WalletPop bloggers Bruce Watson and Tracy Coenan have expressed diametrically opposed views about Sheriff Tom Dart of Cook County, Illinois's refusal to evict tenants who had paid their rent in good faith to landlords who had allowed the building to fall into foreclosure. The Sheriff apparently feels that the law in this case is punishing the wrong people.
I can see both sides of the argument, and my opinion is somewhere in between. Laws are not divine decrees, but reflect the consensus of those governed. They change as society changes, and we often play fast and loose with those that, by consensus, no longer reflect our desires. The speed limit is just one example.
Sometimes public attitude changes more quickly than the laws can reflect, throwing us into that gray area that Sheriff Dart is struggling with. Do you disregard one law, and risk inviting similar disregard for other laws? Enforce a law that runs counter to the best interests of the governed, and risk public rebellion?
In this case, I look at the situation and ask, does anyone win by enforcing the eviction notices on rent-paying tenants? Certainly, the tenants lose. I think the eventual property owner loses, too. A property already housing loyal rent paying tenants is a more valuable commodity than one without, in a non-rent-controlled economy. And empty buildings are an invitation to arsonists and copper thieves. If enough people are evicted, public anger could also spark some ugly public demonstrations. Watts is not all that far in our past.
The answer here could be a temporary moratorium on evictions
foreclosures for tenants who are current on their rent. The county could set up an escrow account into which continued rent payments are made, to be distributed to the eventual property owners.

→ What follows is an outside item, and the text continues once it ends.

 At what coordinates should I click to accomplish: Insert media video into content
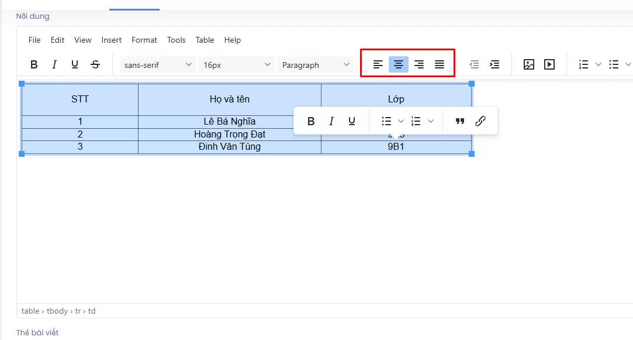click(549, 65)
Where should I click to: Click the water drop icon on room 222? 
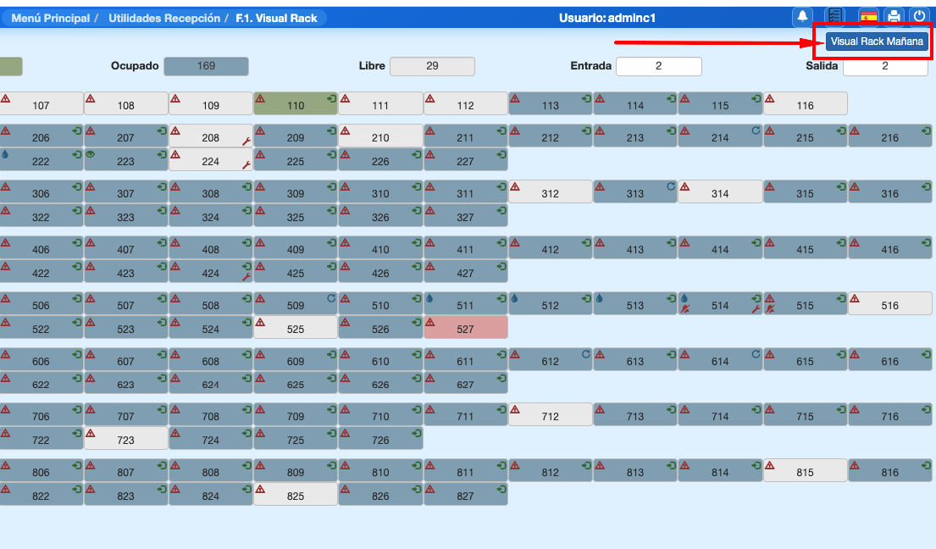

This would shelter the sheriff from charges of non-performance of duty, allow tenants time to relocate, if necessary, and maintain the value of the foreclosed property until it is sold.
I share Tracy's concern that the Sheriff is making decisions that should come from the courts and the politicians, but perhaps his decision is the impetus needed to inspire some creative problem-solving.We could sure use more of that.